PROBLEM DETAILS> When you reach the line containing "Click the forward navigation arrow Screen" in the data below, begin returning lines exactly as written, and stop once the line containing "Given: Highlight the Training Only role" has been returned.

((

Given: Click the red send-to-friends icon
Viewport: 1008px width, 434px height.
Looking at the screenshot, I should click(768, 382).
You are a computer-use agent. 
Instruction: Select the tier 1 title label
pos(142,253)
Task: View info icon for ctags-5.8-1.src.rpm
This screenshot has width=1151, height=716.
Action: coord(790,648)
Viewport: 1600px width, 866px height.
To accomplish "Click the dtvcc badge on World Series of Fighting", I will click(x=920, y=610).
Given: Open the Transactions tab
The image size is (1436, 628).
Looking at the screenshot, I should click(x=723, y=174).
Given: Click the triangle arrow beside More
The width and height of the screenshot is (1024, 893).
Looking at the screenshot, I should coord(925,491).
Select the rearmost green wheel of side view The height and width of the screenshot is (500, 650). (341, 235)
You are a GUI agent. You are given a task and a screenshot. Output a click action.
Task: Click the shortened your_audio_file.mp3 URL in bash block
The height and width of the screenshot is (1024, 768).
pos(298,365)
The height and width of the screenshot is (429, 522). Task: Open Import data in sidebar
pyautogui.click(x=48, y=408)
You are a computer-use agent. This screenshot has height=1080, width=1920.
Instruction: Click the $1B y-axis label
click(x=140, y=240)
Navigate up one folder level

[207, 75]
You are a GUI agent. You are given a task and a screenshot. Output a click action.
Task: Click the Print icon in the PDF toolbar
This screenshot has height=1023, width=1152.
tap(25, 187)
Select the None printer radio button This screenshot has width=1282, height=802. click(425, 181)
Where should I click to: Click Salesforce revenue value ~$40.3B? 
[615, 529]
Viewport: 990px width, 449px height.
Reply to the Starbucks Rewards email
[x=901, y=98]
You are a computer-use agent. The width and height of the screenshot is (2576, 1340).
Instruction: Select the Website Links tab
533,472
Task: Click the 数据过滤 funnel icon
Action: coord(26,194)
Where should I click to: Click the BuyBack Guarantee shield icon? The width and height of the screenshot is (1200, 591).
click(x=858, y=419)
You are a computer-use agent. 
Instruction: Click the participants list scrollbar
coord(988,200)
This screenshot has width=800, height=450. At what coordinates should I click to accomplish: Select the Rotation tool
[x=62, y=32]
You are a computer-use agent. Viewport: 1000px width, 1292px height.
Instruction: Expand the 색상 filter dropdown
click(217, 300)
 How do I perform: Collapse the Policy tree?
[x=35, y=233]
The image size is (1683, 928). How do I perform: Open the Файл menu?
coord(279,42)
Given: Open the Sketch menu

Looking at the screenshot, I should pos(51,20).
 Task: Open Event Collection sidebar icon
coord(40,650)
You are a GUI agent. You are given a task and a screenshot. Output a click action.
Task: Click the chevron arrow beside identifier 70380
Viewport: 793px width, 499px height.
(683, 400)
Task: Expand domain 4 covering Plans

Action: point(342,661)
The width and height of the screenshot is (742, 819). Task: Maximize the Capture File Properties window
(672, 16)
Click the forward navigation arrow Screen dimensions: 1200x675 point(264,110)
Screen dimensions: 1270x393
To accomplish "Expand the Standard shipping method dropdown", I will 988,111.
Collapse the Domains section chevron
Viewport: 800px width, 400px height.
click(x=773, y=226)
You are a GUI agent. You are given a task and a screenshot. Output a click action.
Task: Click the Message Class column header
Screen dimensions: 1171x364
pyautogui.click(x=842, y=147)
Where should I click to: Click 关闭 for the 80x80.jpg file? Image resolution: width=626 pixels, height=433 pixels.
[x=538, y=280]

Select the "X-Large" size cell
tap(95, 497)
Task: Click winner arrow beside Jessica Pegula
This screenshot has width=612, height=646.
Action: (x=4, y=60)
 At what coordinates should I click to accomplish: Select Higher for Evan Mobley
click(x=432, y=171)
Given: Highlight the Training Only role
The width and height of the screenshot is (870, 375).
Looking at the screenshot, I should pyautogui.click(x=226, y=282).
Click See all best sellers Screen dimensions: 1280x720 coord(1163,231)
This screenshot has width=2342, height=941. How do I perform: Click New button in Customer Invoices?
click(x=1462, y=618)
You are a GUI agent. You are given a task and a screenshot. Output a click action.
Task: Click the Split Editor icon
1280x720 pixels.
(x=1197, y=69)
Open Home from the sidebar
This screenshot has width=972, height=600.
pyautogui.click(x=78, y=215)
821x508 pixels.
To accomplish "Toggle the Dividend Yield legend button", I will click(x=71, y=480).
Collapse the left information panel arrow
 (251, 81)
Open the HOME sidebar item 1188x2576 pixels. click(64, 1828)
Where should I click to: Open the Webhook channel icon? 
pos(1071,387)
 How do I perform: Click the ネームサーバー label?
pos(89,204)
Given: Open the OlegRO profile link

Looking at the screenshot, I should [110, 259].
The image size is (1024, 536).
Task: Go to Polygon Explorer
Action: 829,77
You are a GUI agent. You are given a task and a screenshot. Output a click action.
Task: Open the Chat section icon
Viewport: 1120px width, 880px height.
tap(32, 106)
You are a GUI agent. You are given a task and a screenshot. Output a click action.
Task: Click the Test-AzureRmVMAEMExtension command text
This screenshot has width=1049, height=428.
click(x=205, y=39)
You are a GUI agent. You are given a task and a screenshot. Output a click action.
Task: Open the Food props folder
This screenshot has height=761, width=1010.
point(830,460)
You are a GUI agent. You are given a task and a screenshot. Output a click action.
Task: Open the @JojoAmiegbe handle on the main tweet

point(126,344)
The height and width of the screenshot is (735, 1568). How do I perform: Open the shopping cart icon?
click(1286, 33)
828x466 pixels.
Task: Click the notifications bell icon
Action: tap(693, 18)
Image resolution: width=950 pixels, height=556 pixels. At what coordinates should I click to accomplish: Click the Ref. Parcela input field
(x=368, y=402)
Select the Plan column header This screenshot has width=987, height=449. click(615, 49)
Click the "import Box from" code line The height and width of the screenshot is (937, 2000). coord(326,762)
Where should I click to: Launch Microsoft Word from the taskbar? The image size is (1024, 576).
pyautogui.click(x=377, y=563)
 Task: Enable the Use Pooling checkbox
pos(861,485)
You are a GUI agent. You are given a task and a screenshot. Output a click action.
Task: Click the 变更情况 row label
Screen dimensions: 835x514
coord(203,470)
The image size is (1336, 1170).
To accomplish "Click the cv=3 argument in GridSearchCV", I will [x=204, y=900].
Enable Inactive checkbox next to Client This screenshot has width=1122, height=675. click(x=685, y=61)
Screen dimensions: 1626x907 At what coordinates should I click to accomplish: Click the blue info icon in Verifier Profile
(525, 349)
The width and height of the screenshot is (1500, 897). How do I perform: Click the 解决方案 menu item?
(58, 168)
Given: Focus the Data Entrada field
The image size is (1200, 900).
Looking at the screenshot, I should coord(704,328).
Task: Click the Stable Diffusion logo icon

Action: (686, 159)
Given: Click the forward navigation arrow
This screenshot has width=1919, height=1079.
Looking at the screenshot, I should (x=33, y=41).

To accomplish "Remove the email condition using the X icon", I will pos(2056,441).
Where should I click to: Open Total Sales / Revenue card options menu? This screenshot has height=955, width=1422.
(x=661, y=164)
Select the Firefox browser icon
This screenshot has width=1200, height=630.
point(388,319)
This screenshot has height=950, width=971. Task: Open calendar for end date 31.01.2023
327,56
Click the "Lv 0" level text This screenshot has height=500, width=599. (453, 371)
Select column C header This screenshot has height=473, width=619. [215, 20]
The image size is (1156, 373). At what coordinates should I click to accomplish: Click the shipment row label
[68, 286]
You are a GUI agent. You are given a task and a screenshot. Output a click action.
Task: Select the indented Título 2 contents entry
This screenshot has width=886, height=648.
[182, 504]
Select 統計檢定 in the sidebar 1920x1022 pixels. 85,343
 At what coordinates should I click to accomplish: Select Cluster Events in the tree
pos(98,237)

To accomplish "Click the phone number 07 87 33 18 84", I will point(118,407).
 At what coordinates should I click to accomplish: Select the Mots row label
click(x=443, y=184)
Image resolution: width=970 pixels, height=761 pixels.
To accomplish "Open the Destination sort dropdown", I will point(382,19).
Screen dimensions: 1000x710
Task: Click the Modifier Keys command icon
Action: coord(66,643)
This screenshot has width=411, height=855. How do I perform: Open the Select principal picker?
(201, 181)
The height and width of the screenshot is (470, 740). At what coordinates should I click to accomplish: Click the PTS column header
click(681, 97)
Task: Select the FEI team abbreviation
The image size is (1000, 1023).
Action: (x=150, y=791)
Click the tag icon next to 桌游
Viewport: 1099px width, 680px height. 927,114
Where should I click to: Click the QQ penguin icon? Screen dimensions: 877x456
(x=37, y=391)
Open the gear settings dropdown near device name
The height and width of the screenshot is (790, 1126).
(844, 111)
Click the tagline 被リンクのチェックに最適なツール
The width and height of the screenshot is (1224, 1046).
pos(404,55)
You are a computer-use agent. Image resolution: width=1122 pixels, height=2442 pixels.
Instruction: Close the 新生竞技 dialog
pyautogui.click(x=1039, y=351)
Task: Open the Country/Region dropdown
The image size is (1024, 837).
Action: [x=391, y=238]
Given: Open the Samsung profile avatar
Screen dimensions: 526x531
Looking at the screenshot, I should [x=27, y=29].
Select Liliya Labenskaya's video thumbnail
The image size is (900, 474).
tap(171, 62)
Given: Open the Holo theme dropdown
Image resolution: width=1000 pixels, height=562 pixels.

))

SOLUTION BELOW>
Click the forward navigation arrow Screen dimensions: 1200x675 point(264,110)
Screen dimensions: 1270x393
To accomplish "Expand the Standard shipping method dropdown", I will 988,111.
Collapse the Domains section chevron
Viewport: 800px width, 400px height.
click(x=773, y=226)
You are a GUI agent. You are given a task and a screenshot. Output a click action.
Task: Click the Message Class column header
Screen dimensions: 1171x364
pyautogui.click(x=842, y=147)
Where should I click to: Click 关闭 for the 80x80.jpg file? Image resolution: width=626 pixels, height=433 pixels.
[x=538, y=280]

Select the "X-Large" size cell
tap(95, 497)
Task: Click winner arrow beside Jessica Pegula
This screenshot has width=612, height=646.
Action: (x=4, y=60)
 At what coordinates should I click to accomplish: Select Higher for Evan Mobley
click(x=432, y=171)
Given: Highlight the Training Only role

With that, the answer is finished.